Ironically, the name of Seku Ture continues to be dragged through imperialist mud by way of the persecution of Mohamed and Denise Touré, Seku Ture’s son and daughter-in-law. The Tourés have been accused of forced labor, harboring an alien and conspiracy in the state of Texas in the United States. The Tourés completely deny the charges and have pictures, videos, and written statements from people who visited and/or stayed with them to support their innocence.
The case centers on a young Guinean woman, who came to live with the Tourés when she was around 14 years old. In 2000, a close family friend asked the Tourés to allow their daughter to come to the U.S., where they maintained a domicile, although they are both Guinean citizens. The girl’s parents believed that she would have an opportunity for a better life.

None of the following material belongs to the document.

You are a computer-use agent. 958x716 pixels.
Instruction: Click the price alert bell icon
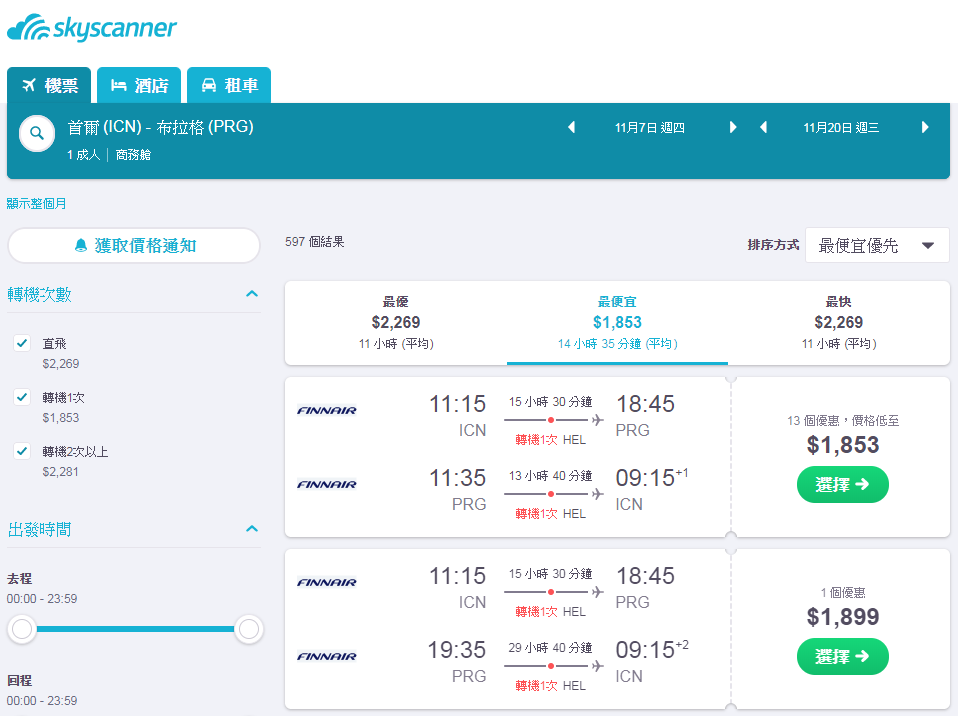[x=81, y=246]
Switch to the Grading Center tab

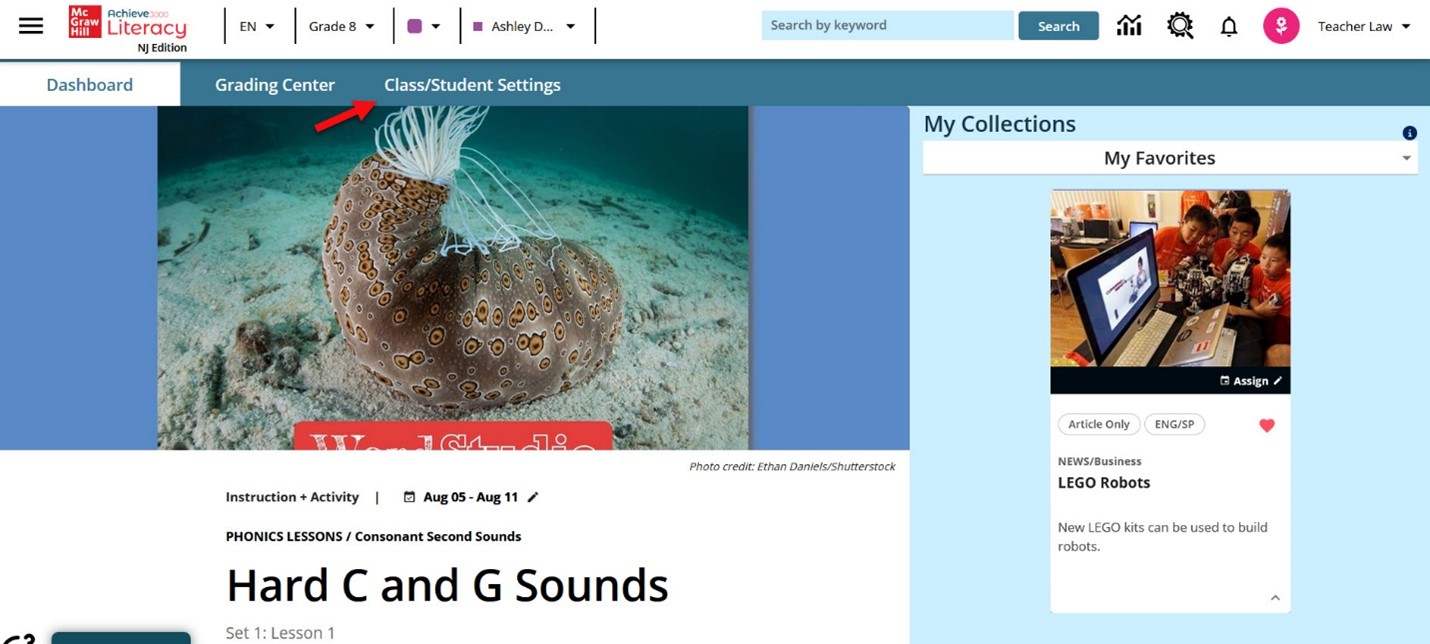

The Tourés agreed to take her in and for 16 years they cared for her and treated/raised her as part of their family. She grew up alongside their five children, participating in family outings and activities.
Unfortunately, not possessing pertinent legal papers which were withheld by the young woman’s father, the Tourés were never able to register their “niece” into any school district. Early on, the young woman’s father had begun to advocate for his daughter’s return to Guinea so that she could marry. The Tourés resisted, knowing that a forced marriage was not in her best interest. While she did not attend school, the young woman studied English and French with Mrs. Touré, becoming proficient as a reader, writer and speaker of both languages. Mrs. Touré also taught the young woman hair-braiding as a skill for livelihood.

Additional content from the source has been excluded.